That's a great resource, thanks. I have studied how this kind of autoregressive model works and found attention fascinating, but here it's graph embedding entities you brought up that sound exciting. I have just skim read your paper for now, so perhaps I made a mistake, but what I mean is:

For graph embeddings, could you dynamically capture different entities/tokens up to a much broader context than for common sense reasoning statements and questions? i.e. do entailment on a whole chapter(or knowledge base entry with 50 triplets), where the graph embeddings meaningfully represent many entities (perhaps with Sine positional embeddings for each additional text entry mention in addition to the graph, just like for attention)?

[Why I'm interested: because I presume it's impractical to scale this approach up in context - similar to for autoregressive models - due to the graph scaling exponentially if fully connected, but I'd love to know your thoughts - can a graph be strategically connected etc]

1

axm92 t1_j5b2ug8 wrote

I’m not sure if I understand you, but you can generate these graphs over long documents, and then run a GNN.

For creating graphs over long documents, one trick I’ve used in my past papers is to create a graph per 3 paragraphs, and then merge these graphs (by fusing similar nodes).

1

dancingnightly t1_j5c31u6 wrote

Oh ok.
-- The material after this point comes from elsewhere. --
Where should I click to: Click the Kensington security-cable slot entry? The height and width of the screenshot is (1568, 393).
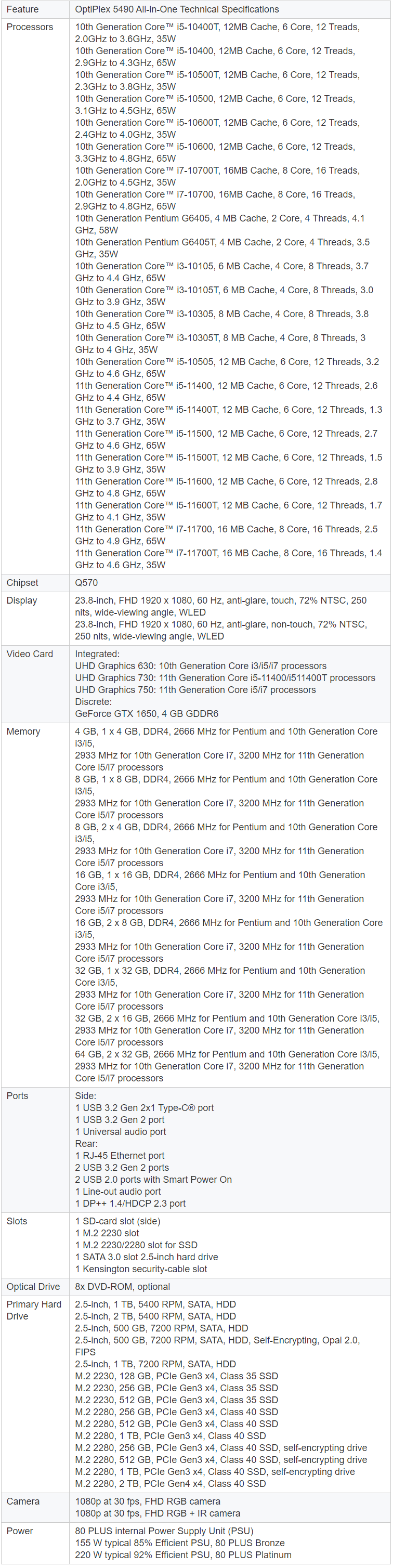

Thank you for taking the time to explain. I see that this graph approach isn't for extending beyond the existing context of RoBERTa/similar transformer models, but rather enhancing performance.

I was hoping graphs could capture relational information (in a way compatible with transformer embeddings) within the document at far parts between it essentially (like: for each doc.ents, connect in a fully connected graph), sounds like this dynamic graph size/structure per document input wouldn't work with the transformer embeddings for now though.

1